Earlier this week, the American Academy of Pediatrics (AAP) issued an updated policy statement about the legalization of marijuana for both recreational and medical use in the United States. Since its last statement about the matter in 2004, many states have passed laws legalizing marijuana for medical use, and a small number, as well as the District of Columbia, have legalized it for recreational use also.

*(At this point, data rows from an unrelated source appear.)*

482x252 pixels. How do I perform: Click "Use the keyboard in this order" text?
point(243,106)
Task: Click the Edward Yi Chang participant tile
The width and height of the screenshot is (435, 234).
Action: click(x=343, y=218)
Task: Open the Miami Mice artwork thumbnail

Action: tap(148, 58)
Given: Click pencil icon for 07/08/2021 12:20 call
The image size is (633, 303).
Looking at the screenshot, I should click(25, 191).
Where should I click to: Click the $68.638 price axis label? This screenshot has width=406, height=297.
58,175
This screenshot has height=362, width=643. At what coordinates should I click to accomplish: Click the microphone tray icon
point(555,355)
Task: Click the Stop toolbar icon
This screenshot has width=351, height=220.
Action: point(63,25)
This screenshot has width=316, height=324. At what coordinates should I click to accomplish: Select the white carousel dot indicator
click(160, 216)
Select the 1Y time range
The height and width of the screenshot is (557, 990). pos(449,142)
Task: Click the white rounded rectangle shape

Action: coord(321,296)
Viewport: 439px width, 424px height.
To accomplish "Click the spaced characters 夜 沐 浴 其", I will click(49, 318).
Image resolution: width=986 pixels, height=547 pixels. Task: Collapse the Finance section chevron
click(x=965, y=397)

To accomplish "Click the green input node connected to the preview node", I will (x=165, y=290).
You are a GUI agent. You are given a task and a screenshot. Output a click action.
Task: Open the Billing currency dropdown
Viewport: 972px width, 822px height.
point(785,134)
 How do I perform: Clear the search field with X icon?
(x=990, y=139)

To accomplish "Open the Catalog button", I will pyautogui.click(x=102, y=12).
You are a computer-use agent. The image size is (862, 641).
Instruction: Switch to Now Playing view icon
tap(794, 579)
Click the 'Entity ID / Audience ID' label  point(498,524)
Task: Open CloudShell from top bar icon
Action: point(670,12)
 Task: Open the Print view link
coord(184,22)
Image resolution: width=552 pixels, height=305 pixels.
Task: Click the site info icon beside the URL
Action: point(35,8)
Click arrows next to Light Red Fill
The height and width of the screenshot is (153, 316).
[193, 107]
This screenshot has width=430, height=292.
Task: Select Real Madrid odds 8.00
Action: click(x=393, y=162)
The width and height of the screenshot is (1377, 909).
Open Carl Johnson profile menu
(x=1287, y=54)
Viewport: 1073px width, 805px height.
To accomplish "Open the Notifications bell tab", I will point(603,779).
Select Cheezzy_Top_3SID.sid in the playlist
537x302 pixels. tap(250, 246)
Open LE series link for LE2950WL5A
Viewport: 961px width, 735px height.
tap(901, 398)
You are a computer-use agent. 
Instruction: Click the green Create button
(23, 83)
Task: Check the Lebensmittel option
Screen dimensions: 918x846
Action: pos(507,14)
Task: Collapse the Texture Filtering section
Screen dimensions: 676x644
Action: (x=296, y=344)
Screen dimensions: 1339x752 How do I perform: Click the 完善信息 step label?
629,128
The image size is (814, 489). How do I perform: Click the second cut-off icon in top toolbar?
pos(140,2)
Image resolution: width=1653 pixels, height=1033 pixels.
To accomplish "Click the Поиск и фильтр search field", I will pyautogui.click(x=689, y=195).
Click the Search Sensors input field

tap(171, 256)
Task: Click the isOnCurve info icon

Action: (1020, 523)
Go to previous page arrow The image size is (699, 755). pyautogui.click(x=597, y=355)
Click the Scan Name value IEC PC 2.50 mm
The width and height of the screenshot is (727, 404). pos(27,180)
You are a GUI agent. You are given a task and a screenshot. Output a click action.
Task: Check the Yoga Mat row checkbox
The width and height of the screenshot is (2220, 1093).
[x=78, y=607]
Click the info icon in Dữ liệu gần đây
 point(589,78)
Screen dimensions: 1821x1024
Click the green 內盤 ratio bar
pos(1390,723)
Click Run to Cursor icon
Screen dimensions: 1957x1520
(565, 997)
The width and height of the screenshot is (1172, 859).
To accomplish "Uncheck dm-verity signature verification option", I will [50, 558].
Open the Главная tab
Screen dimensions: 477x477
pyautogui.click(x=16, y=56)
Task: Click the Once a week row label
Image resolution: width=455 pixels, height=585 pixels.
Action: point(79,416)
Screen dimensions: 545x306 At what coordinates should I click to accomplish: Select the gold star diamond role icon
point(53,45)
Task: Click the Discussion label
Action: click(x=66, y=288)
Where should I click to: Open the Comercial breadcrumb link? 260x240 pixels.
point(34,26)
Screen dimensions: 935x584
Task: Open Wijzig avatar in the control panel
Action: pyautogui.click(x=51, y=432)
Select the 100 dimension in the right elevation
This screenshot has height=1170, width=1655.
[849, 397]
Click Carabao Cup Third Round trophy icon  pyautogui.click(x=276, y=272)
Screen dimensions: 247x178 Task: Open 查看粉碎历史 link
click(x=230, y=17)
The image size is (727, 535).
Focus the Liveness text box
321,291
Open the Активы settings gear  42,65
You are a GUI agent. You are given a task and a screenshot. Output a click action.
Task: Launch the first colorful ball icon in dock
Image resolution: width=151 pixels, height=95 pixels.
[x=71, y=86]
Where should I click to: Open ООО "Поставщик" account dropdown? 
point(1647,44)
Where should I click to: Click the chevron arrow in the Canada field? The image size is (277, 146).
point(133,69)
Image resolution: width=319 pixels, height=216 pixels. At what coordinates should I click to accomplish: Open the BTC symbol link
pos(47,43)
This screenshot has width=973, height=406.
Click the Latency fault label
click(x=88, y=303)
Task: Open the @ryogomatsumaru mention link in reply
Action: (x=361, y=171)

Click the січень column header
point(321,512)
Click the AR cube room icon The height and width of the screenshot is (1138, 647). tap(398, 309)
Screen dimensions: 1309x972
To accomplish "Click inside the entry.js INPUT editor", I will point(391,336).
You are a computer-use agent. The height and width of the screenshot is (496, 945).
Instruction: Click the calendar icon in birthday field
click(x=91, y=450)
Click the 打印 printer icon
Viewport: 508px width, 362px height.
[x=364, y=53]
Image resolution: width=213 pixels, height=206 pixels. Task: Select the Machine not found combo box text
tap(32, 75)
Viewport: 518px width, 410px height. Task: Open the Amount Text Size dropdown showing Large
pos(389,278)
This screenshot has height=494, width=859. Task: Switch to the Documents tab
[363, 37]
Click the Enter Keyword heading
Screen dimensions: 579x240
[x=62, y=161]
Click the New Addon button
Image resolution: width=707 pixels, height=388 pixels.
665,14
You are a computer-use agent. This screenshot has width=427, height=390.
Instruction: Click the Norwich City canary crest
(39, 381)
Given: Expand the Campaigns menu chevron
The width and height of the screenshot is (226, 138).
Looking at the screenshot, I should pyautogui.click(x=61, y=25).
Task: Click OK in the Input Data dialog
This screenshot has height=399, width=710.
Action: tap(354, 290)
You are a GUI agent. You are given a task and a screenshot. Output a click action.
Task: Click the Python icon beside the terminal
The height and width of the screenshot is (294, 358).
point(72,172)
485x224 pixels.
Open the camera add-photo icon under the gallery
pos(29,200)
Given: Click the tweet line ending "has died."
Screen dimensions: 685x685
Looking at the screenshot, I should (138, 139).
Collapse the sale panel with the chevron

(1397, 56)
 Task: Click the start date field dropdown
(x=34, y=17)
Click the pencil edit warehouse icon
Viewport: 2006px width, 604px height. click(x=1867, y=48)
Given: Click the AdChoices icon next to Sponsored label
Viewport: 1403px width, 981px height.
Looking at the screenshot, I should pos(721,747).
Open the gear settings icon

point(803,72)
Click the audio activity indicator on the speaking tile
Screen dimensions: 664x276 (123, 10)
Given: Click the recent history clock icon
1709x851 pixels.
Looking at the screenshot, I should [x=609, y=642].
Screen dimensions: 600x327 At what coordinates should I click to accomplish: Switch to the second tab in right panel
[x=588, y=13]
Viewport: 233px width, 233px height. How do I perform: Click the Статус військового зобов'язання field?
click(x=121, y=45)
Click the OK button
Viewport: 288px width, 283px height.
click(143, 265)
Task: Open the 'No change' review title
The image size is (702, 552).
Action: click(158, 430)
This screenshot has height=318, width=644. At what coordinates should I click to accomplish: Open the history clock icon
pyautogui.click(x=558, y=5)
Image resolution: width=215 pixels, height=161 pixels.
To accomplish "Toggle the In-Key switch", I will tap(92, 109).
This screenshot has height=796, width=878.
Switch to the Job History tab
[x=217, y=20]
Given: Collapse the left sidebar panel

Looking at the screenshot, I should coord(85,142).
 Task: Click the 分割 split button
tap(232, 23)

The AAP has policy positions about all manner of issues related to the health and well-being of children and adolescents, and an update to its stance on marijuana policy taking into account the changes in legal status around the country was clearly due.
As a proud AAP member myself, I tend to agree with its policy statements almost all of the time. Indeed, there is a lot in this new policy statement (PDF) that I agree with, too. It calls for the decriminalization of pot, and an end to the life-altering ill effects for youth that can follow felony convictions for possession and use. It urges limitations on medical-marijuana use to those that have been evaluated by the Food and Drug Administration, and encourages investigation of means for delivering the active ingredients that bypass the ill effects of smoking weed. The technical report that accompanies the policy statement (PDF) contains further information debunking the notion that marijuana is a benign substance, particularly for those whose brains are still developing.
I am down with all of that. However, there is one significant area where my opinion and the AAP’s part ways: It opposes outright legalization of marijuana use, and I do not.